A importância da medicina humanizada para a saúde dos brasileiros

Enviada em 03/06/2022

A Revolução Industrial ocasionou profundas transformações no mundo. É possível visualizar o legado desse evento histórico na medicina, uma vez que até o sistema de saúde foi submetido às pressões do novo modo de vida capitalista e ao forte individualismo, culminando em atendimentos rápidos, pouco pessoal, focado nas medicações e nas filas de pacientes que lotam vários hospitais públicos brasileiros. Nesse contexto, observa-se um delicado problema, que se enraíza na omissão governamental e no silênciamento.

Sob esse viés, pode-se apontar como fator determinante a inércia estatal presente no problema. Para Thomas Hobbes, o Estado é responsável por garantir o bem-estar dos cidadões. Porém, tal responsabilidade não está sendo honrada quanto à questão da medicina humanizada no Brasil, visto que a escassez de recursos hospitalares, instituições de saúde lotadas e com profissionais sobrecarregados, acabam impossibilitando um atendimento de escuta atenta e reciprocidade, deixando de lado o mais importante, que é o paciente e seu processo de recuperação. Logo, para que tal bem-estar seja usufruído, o Estado precisa sair da inércia em que se encontra.
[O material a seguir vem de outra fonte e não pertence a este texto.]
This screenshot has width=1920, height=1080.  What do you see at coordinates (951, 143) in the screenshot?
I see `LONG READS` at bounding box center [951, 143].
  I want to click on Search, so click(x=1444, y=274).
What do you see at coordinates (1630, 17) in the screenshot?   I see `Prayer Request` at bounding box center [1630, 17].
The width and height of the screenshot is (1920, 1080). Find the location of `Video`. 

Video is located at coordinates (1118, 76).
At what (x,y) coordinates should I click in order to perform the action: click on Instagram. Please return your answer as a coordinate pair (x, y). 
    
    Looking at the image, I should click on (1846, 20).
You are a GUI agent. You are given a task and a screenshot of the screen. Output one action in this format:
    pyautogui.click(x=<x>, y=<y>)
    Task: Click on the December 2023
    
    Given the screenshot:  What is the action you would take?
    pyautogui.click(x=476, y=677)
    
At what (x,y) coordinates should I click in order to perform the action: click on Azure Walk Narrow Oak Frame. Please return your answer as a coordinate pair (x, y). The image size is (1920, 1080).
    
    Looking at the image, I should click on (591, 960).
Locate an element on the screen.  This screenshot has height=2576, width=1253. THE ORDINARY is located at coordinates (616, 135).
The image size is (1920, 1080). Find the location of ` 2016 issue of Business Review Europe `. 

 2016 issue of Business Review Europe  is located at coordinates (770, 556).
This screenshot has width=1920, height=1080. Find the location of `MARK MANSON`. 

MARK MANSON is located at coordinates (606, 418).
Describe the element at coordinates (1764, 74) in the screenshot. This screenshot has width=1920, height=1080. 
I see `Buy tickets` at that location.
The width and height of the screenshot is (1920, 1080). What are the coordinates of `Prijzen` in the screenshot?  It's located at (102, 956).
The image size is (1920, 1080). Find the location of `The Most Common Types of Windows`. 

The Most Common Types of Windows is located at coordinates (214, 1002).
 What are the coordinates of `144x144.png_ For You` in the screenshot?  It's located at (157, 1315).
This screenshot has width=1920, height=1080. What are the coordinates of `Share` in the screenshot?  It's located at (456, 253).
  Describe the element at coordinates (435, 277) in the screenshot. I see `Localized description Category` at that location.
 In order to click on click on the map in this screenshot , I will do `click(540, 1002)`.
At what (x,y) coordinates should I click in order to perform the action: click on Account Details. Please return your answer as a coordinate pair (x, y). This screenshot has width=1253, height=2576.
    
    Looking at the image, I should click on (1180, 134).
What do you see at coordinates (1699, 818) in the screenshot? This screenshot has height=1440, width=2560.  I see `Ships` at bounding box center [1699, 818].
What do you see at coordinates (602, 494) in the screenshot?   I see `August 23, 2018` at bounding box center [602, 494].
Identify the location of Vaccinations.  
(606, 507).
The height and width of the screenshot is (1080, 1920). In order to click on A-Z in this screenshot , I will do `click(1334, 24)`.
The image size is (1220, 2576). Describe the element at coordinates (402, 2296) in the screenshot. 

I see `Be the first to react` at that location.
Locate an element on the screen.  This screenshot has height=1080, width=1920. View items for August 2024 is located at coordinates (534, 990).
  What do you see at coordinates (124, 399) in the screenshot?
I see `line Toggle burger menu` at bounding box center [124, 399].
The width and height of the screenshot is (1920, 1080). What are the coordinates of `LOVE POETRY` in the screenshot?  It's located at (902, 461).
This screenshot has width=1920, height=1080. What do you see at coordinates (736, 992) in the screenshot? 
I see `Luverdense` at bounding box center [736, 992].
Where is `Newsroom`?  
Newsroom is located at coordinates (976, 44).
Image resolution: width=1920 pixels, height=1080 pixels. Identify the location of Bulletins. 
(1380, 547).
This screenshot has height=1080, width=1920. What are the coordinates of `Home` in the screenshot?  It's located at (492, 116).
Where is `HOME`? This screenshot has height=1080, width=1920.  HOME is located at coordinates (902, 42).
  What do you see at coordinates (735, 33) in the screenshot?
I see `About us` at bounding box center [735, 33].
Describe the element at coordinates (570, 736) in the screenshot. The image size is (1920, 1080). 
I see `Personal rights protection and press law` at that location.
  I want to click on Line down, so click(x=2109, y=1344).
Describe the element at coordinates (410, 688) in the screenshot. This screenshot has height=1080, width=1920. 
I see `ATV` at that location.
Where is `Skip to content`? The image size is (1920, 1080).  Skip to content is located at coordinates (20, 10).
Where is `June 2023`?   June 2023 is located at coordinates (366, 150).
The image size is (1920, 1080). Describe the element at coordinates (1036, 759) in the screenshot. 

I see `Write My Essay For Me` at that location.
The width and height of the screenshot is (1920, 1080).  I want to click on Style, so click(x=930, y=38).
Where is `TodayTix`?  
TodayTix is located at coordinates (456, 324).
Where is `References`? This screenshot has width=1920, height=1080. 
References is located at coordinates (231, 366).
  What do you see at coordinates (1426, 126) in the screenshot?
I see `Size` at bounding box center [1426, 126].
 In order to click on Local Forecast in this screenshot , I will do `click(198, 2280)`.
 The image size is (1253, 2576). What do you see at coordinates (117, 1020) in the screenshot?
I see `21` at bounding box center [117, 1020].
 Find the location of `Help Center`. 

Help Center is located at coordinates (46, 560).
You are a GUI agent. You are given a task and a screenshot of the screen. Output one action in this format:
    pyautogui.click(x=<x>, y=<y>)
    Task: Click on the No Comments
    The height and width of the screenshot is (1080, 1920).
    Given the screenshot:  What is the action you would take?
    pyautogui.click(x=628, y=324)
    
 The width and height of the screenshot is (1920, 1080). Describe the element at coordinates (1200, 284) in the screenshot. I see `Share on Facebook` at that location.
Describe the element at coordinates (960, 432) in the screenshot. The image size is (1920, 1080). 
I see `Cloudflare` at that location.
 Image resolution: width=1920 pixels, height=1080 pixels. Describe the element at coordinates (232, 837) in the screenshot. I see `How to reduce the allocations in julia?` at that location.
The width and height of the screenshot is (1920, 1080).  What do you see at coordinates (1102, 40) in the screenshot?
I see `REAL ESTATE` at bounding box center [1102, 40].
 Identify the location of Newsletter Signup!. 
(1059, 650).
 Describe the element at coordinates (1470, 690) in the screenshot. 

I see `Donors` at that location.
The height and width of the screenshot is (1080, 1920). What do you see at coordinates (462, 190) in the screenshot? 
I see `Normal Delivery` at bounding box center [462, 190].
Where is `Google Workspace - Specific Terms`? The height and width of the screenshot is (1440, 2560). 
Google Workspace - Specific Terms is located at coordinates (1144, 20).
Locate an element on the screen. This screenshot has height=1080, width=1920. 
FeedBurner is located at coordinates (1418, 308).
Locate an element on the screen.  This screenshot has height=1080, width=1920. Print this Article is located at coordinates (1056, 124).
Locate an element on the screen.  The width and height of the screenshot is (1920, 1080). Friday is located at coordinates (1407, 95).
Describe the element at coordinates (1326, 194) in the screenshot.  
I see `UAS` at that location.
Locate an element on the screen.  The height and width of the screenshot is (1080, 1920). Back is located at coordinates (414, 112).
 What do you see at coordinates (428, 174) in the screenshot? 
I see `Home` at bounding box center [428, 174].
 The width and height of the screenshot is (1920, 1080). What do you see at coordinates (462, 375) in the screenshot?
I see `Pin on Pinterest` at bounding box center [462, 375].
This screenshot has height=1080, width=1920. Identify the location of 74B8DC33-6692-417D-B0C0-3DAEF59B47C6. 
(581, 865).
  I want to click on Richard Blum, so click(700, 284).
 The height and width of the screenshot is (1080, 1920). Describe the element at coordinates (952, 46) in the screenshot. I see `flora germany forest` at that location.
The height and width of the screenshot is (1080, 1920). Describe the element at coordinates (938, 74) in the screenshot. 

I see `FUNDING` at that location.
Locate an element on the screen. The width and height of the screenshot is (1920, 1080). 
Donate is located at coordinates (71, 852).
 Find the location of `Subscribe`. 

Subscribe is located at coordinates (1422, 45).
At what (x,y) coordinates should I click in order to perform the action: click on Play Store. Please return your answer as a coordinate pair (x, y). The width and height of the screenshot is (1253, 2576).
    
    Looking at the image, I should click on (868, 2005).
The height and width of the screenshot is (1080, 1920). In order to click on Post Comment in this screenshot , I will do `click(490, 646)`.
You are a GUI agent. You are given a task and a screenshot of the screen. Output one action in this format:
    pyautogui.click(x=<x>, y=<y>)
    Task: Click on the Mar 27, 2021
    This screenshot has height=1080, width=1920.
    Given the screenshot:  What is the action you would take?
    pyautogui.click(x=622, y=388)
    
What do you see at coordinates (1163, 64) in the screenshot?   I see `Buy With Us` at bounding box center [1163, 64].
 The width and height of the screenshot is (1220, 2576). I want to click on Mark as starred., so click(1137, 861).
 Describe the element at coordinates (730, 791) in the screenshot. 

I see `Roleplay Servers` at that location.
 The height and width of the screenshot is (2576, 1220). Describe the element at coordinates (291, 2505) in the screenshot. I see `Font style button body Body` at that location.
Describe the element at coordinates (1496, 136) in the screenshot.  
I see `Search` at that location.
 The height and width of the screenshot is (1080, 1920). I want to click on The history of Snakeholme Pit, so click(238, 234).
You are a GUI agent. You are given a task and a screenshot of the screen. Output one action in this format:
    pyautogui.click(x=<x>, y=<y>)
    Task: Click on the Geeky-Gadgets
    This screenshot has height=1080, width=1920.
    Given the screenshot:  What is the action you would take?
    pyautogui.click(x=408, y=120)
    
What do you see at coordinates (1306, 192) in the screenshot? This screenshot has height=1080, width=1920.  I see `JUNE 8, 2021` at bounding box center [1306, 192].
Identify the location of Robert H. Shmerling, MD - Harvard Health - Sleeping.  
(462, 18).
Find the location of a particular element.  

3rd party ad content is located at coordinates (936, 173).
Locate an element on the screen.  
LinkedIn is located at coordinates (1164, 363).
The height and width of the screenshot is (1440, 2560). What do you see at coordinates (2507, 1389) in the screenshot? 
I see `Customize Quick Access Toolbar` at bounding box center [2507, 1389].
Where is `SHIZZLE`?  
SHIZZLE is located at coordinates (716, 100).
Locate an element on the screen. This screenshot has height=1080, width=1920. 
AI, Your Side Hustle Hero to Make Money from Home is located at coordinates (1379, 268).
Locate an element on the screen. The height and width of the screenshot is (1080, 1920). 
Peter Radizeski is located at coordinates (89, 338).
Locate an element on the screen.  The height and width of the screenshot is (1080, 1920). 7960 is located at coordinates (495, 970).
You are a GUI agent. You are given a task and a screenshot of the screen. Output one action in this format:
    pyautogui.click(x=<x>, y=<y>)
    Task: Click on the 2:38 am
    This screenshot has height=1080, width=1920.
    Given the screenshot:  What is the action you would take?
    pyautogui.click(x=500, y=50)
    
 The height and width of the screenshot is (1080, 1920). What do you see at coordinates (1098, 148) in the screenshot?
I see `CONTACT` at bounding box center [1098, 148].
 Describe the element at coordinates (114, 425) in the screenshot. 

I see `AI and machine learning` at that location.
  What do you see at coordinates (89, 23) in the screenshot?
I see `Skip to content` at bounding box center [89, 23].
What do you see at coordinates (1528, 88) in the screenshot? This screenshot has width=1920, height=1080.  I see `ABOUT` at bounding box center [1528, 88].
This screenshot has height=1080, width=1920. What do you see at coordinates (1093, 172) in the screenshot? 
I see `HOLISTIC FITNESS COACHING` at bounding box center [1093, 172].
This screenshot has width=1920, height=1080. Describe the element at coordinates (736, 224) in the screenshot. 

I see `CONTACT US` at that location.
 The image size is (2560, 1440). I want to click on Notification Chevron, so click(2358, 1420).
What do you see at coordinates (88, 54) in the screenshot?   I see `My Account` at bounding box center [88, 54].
Em paralelo, vale ressaltar que a falta de debate influencia fortemente problema. Djamila Ribeiro explica que é preciso tirar uma situação da invisibilidade para que soluções sejam promovidas. No entanto, há um silenciamento instaurado na importância da medicina humanizada para a saúde dos brasileiros, dado que esse assunto não é debatido amplamente por grande parte da população, causando o agravamento do problema. Assim, urge tirar essa situação da invisibilidade para atuar sobre ela, como defende a pensadora.

Portanto, faz-se necessária uma intervenção. Para isso, o Governo Federal deve criar uma agenda específica para o tema, por meio da organização de fundos e projetos, a fim de reverter a inércia estatal que afeta a saúde pública brasileira. Tal ação pode, ainda, contar com consultas públicas para entender as reais necessidades da população. Paralelamente, é preciso intervir sobre o silenciamento presente no problema.